>> BEGIN Extracted text

In addition, appellants complained that it was improper for the trial court to base its
Rule 13 sanctions on the Joint Motion—a filing made in bankruptcy court.  Following
a hearing, the trial court denied the motion for new trial.
          At the request of appellants, the family court also filed findings of fact and
conclusions of law.  The court made clear that the sanctionable conduct was not only
the “false” statements made in the Joint Motion, but also the “false” statements made
by Greene and Mills at the September 24th and 25th bankruptcy court hearings, and
Mills’s and Greene’s conduct that “caused” Young’s arrest and detention by the
federal authorities.  The family court reiterated that it had inherent authority to
sanction Mills and Greene.  The court indicated that it was relying on the Disciplinary
Rules and the Lawyers Creed as “ethical guideposts.”  The family court concluded
that appellants had engaged in conduct that violated Rule 13, Chapter 10, unspecified
provisions of the Disciplinary Rules, and the Lawyers Creed.

>> END Extracted text

**Aim**
Reproduce the passage on the sanctions ruling, starting with "In addition, appellants" and going on through "for new trial.".

>> BEGIN Provided material

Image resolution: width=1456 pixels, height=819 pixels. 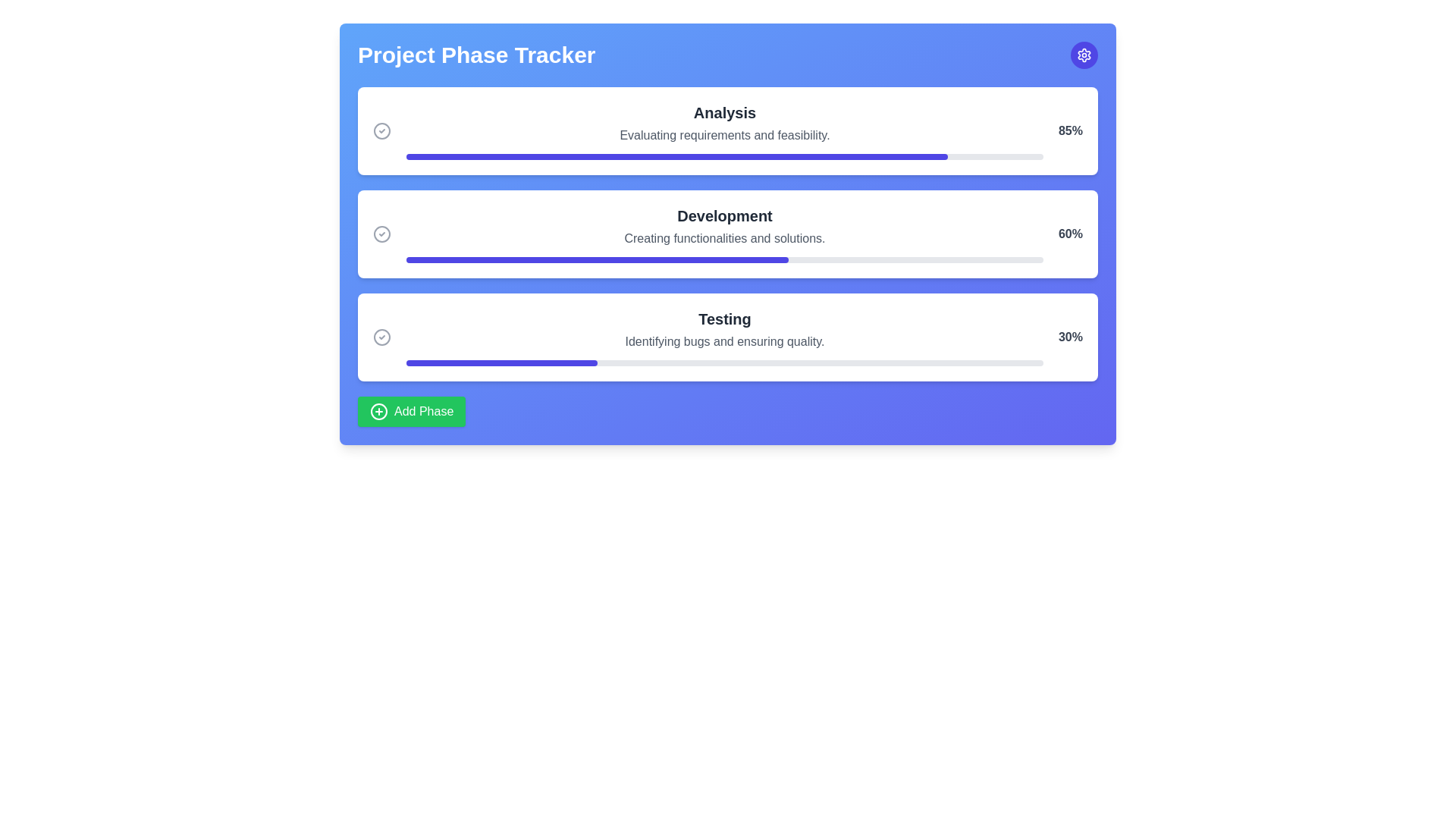 I want to click on the clickable gear/settings icon located in the top-right corner of the user interface, so click(x=1084, y=55). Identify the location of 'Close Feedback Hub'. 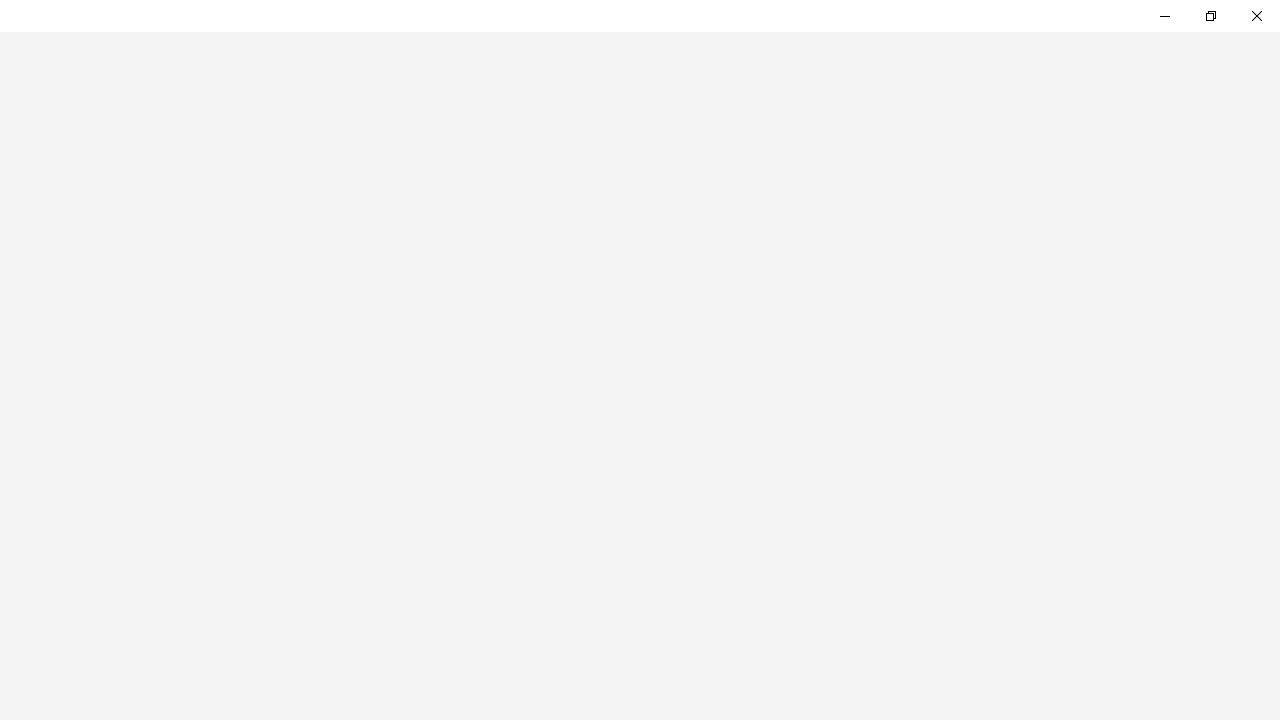
(1255, 15).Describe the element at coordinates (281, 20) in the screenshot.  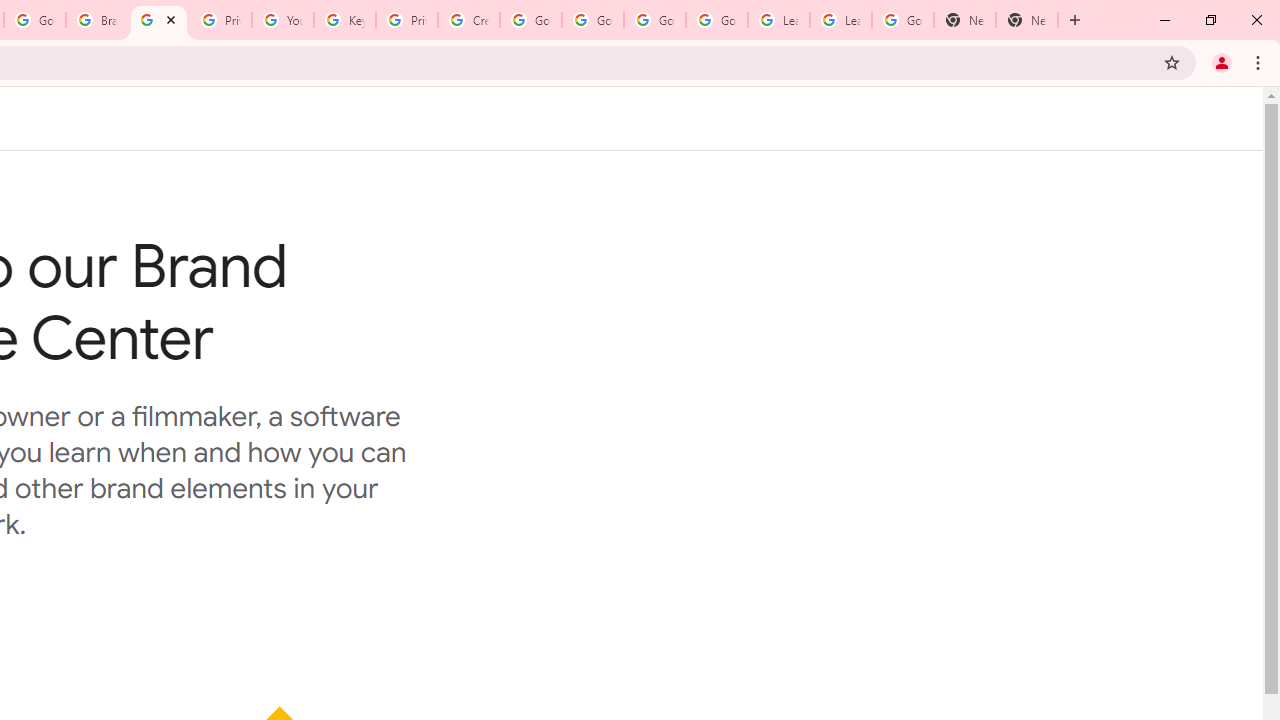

>> END Provided material

**Exercise output**
In addition, appellants complained that it was improper for the trial court to base its
Rule 13 sanctions on the Joint Motion—a filing made in bankruptcy court.  Following
a hearing, the trial court denied the motion for new trial.